The second through seventh causes of action require plaintiff to prove that defendants intended
to violate a provision of the Penal Law. The second cause of action, pursuant to New York Penal
Law § 175.10, requires plaintiff to prove that defendants intended to falsify business records.
The third cause of action requires plaintiff to prove that defendants intended to conspire to falsify
business records. The fourth cause of action, pursuant to New Y ork Penal Law § 175.45,
requires plaintiff to prove that defendants intended to issue a false financial statement. The fifth
cause of action requires plaintiff to prove that defendants intended to conspire to issue a false
financial statement.
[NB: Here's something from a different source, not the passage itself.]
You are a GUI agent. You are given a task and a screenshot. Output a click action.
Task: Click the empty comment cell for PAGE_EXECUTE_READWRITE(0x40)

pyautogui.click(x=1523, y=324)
The sixth cause of action, pursuant to New York Penal Law § 176.05,
requires plaintiff to prove that defendants intended to engage in insurance fraud. The seventh
cause of action requires plaintiff to prove that defendants intended to conspire to engage in
insurance fraud.
Summary Judgment
In a 35-page Decision and Order, dated September 26, 2023, this Court granted plaintiff
summary judgment only on liability and only on the first cause of action. Simply put, the Court
found that plaintiff had capacity and standing to sue; that non-party disclaimers and party
“worthless clauses” do not insulate defendants’ material misrepresentations; that intent, scienter,
and reliance are not elements of a stand-alone § 63(12) claim; that disgorgement of profits is an
available remedy; and that the subject financial statements materially misrepresented the value of
the Trump Tower Triplex, The Seven Springs Estate, certain apartments in Trump Park Avenue,
40 Wall Street, Mar-a-Lago, and a golf course in Aberdeen, Scotland. NY SCEF Doc. 1531.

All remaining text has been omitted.